FC New York, that minor-league expansion soccer team that said it wants to build a stadium in Queens, now says it’s hit a snag: namely, that nobody in Queens is actually offering to build them a stadium. Meanwhile, team president Doug Petersen says that Nassau County is eagerly wooing his club, though he mostly seems to be interested in using that as leverage to get Queens finally talking:
“In the last two weeks, we are stepping up our campaign to reach out to people in local governments [in New York City] again to see if there are soccer friends in the political arena who want to help us,” said Petersen, who is based in Garden City, L.I. “I think the sport of passion for people in Queens is soccer.”
As far as Nassau goes, there are no more details about a stadium there than in Queens, but at least they’re talking a good game: Deputy county executive Rob Walker told the Daily News, “Being able to say that Nassau County is the home of a premier soccer team or whatever the case may be, we want to do it.” “Or whatever the case may be”? What, a league made of up two competing leagues forced to play each other because neither had enough teams on its own doesn’t sound “premier” to you?
New York City can gear itself up for another stadium controversy: Officials for FC New York, an expansion team in the minor-league United Soccer League that’s set to begin play in 2010 at Hofstra University on Long Island, say they’re looking at several sites in Queens for a proposed 9,000-seat soccer-specific stadium. From the Daily News:
“Our goal is to build a home in Queens,” said Doug Petersen, president of FC New York. “We think it can happen relatively soon.”
The team has discussed a potential site in Jamaica and is meeting with city Parks Department officials to explore other possibilities, Petersen said, noting he couldn’t give more details about the location.
The ideal site would be near several train lines with ample parking, he said.

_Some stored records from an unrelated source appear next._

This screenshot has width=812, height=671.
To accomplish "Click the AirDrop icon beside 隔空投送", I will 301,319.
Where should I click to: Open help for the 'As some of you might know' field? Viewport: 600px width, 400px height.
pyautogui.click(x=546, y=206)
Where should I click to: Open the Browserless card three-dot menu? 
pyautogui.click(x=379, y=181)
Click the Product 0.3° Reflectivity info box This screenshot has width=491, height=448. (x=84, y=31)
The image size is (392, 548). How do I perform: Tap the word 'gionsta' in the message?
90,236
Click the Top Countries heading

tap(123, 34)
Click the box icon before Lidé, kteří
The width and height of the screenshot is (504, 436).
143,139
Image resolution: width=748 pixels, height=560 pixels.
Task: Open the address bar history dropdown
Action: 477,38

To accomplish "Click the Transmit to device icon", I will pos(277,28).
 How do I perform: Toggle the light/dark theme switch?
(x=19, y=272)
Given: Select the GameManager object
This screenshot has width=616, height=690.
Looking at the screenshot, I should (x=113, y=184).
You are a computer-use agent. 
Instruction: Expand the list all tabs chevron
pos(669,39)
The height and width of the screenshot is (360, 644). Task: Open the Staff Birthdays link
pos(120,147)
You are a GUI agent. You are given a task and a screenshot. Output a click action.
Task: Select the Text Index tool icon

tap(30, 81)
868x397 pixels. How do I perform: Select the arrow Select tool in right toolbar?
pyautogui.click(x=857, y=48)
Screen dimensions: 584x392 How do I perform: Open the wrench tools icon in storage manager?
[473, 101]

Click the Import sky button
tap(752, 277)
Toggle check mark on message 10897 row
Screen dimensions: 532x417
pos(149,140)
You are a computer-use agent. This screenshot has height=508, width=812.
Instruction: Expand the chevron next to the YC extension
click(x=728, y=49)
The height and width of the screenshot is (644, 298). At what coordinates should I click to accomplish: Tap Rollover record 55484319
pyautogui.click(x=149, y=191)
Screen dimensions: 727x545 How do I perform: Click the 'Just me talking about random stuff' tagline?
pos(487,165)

If Petersen can’t give details, that doesn’t mean we can’t play guess-the-stadium-site. Looking near the Jamaica commuter rail station and subway stops, no large parcels immediately leap to mind — there’s Rufus King Park, but it’s a landmark, so couldn’t get the Macombs treatment. They could try to squeeze something in on the York College campus, maybe, but space looks pretty tight there as well.
Of course, “has discussed a potential site in Jamaica” could just mean they said, “Hey, Jamaica’s near trains and is relatively cheap — how about around there somewhere?” Or even, “How are we going to get the city newspapers to cover our minor-league soccer team out on Long Island?” “I know! Let’s say we want to move to Queens!” That said, stranger things have come true.